(Task instructions)
**A)** According to the Oskořínek passage below, which stream flows through the municipality?
**B)** Please extend the Oskořínek passage below, picking up right after its final sentence.

(Passage shown)

Population (2026-01-01)
- • Total: 566
- • Density: 101/km^{2} (261/sq mi)
- Time zone: UTC+1 (CET)
- • Summer (DST): UTC+2 (CEST)
- Postal code: 289 32
- Website: www.oskorinek.cz

= Oskořínek =

Oskořínek is a municipality and village in Nymburk District in the Central Bohemian Region of the Czech Republic. It has about 600 inhabitants.

==Etymology==
The name was derived either from the Czech word oskeruše (i.e. 'service tree'; in old Czech also oskoruše) or from the personal name Oskora, derived from the name of the tree. The initial name of the village was Oskořín. From the 16th century, the diminutive form Oskořínek is used.

==Geography==
Oskořínek is located about 7 km northeast of Nymburk and 42 km northeast of Prague. It lies in a flat agricultural landscape in the Central Elbe Table. The Ronovka Stream flows through the municipality.

(Data for review)
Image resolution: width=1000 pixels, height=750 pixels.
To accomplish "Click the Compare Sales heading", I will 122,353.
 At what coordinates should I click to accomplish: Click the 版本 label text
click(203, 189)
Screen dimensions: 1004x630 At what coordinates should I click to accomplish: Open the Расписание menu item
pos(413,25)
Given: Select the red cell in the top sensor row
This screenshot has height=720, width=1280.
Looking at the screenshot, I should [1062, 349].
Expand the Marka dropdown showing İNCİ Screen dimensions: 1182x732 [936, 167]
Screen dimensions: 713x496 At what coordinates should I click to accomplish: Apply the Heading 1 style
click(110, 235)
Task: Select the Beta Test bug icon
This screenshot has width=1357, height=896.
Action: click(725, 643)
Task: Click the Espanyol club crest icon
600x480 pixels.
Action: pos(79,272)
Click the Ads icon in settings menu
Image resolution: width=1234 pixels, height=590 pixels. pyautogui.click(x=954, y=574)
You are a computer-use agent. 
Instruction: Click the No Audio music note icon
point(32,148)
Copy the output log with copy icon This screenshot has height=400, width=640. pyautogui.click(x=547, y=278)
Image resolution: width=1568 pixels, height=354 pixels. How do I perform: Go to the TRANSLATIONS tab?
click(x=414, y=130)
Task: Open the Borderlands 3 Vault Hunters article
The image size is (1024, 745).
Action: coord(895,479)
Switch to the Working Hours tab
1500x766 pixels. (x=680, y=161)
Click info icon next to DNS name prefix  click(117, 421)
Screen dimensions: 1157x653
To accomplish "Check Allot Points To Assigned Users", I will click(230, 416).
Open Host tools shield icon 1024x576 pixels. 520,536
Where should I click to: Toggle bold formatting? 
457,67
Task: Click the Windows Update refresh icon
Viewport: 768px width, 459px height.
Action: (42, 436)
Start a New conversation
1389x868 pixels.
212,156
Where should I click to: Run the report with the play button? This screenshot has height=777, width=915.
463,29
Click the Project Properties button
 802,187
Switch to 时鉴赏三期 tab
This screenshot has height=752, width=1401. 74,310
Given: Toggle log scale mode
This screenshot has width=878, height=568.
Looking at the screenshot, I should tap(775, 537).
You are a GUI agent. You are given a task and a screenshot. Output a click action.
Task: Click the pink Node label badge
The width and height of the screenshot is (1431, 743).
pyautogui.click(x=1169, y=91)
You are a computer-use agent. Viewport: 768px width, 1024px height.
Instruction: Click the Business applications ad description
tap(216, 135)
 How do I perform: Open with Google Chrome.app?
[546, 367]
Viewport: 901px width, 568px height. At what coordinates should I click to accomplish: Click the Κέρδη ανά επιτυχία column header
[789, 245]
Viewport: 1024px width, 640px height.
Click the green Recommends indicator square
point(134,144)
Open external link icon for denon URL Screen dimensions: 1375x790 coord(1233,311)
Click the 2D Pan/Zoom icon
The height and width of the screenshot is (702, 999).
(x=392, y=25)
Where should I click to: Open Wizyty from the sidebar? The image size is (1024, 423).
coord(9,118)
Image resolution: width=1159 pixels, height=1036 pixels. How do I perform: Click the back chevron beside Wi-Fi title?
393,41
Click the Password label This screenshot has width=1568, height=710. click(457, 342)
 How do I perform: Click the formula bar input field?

(Answers per task)
**A)** The Ronovka Stream.

**B)**
==History==
The first written mention of Oskořínek is from 1451. From the early 16th century, the village was owned by the Křinecký of Ronov family. In 1623, the Oskořínek estate was bought by Albrecht von Wallenstein, who soon left it to Adam von Waldstein in exchange for another estate. In 1652, Oskořínek was bought by the Wratislaw of Mitrovice family. The most important owners of Oskořínek were the Morzin family, who ruled the estate in 1689–1807. They had rebuilt the local castle and had built new houses and farm buildings.

==Transport==
Oskořínek is located on the railway line Jičín–Nymburk.

==Sights==
The only protected cultural monuments in the municipality are the statues of St. John of Nepomuk and Immaculate Virgin Mary, both dating from the 18th century.